Sequencing and Assembly
Two lanes of single-end 75 bp and one lane of 100 bp paired-end sequencing was performed on an Illumina GAIIx genome sequencer by the Australian Genome Research Facility, Melbourne Australia. Reads were imported into CLCBio Genomics Workbench 3 and quality trimmed (default parameters) prior to assembly. A total of 60 million paired reads and 33 million single end reads were used in de novo assembly plug in (version 3.03), again using default parameters with a minimum contig size of 500 bp. Low coverage (<40×) contigs (compared to the genome average of 179×) were excluded from further analyses. BLASTn comparison to the F. graminearum mitochondrial sequence and coverage information (3,500–6,000×) was used to separate nuclear and mitochondrial sequence. 29 contigs with total length 107 Kbp were identified in this process and excluded from the genome annotation but are included in the F. pseudograminearum genome submission to GenBank. This Whole Genome Shotgun project has been deposited at DDBJ/EMBL/GenBank under the accession AFNW00000000. The version described in this paper is the first version, AFNW01000000.
Comparison to the F. graminearum Genome
Repeat masking was performed using RepeatMasker version open-3.2.8 , run in sensitive mode with cross_match version 0.990329 as the search engine and RepBase version 20090604 . The species descriptor “fungi” was used.
Whole genome alignments were performed with the NUCmer and PROmer algorithm in the MUMmer package . The minimum cluster length was set to 100 bp. The total length of the genome alignment between F. graminearum and F. pseudograminearum was calculated by summing the length of all non-redundant alignments extracted by using the show-coords program (part of the MUMmer package).
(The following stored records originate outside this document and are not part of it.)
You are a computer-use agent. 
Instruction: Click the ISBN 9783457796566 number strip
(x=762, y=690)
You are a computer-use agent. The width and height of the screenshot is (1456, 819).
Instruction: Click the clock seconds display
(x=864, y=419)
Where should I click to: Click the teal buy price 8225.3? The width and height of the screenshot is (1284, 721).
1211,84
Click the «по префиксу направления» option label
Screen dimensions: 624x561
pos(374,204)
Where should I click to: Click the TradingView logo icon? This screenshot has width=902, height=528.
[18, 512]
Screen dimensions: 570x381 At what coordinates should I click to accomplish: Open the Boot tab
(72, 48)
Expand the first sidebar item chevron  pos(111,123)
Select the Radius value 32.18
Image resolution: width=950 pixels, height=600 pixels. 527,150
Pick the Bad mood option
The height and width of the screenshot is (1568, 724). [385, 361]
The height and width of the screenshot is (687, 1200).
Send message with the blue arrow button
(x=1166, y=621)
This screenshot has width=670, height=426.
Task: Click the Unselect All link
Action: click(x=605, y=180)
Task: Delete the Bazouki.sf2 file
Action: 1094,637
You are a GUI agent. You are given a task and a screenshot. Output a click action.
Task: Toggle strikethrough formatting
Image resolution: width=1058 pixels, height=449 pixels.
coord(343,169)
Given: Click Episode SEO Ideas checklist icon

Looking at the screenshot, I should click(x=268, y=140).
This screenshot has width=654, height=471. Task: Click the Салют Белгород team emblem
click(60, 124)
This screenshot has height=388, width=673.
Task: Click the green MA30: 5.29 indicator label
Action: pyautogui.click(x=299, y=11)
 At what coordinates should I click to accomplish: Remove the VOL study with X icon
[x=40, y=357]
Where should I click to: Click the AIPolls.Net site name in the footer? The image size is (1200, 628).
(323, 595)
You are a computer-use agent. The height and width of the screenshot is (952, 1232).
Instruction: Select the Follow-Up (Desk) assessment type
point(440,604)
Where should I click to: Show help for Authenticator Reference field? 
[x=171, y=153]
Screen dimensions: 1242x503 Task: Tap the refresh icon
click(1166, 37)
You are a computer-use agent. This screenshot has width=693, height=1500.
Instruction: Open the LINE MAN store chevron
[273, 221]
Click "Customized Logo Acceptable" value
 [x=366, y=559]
Protein coding genes were ab initio predicted in the F. pseudograminearum genome using FGENESH  based on the F. graminearum gene models as part of the MolQuest2 package from Softberry, AUGUSTUS  and GeneMark-ES version 2 . AUGUSTUS was run with a training set of F. graminearum genes that had 100% nucleotide alignment and identity to the F. pseudograminearum genome. When the three programs disagreed in the splicing for the same gene, the following strategy was used to prioritize the predictions. When two of the three programs agreed, this prediction was taken. When all three programs differed for what appeared to be the same gene, priority was given in the order FGENESH, GeneMark and AUGUSTUS. Predicted transcripts encoding <20 amino acids were removed manually from the main prediction set. In total 17,503 unique transcripts were predicted, which after removing 4833 alternative predictions for the same gene left a putative set of 12448 unigenes.
BLASTmatrix Pipelines to Identify Genes Specific to F. pseudograminearum or Discontinuously Distributed in Fungi
The proteins coded by 27 different fungal genomes were downloaded from the Broad Institute (www.broadinstitute.org), Joint Genome Institute  or NCBI for the F. oxysporum strain 5176 genome . Reciprocal best BLASTp hits were used to determine the orthologous protein relationships between F. pseudograminearum and each of the 27 fungal protein sets. This was performed using a pair-wise all versus all BLASTp analysis was conducted on the National Computational Infrastructure Specialized Facility in Bioinformatics Cluster located at the University of Queensland, Australia. Perl scripts obtained from http://sysbio.harvard.edu/csb/resources/computational/scriptome/unix/Protocols/Sequences.html were used to extract best reciprocal hits and the associated blast score from each species comparison BLASTp outputs. The F. pseudograminearum–F. graminearum relationship was treated as a special case and used to curate the dataset. In total, 11481 genes had clear one-to-one relationships between the two species, but differences in gene prediction (eg splice sites or predictions split/fused with respect to each other in each of the genomes) resulted in false identification of genes without orthologous matches in this analysis. These were accounted for by performing BLASTn analysis using F. pseudograminearum gene sequences containing introns as the query against the F. graminearum genomic sequence. Transcripts showing strong matches to the F. graminearum genome (match length greater than 50%) were classified as having different annotation between F. graminearum and F. pseudograminearum. 456 genes were removed from the analysis using this process.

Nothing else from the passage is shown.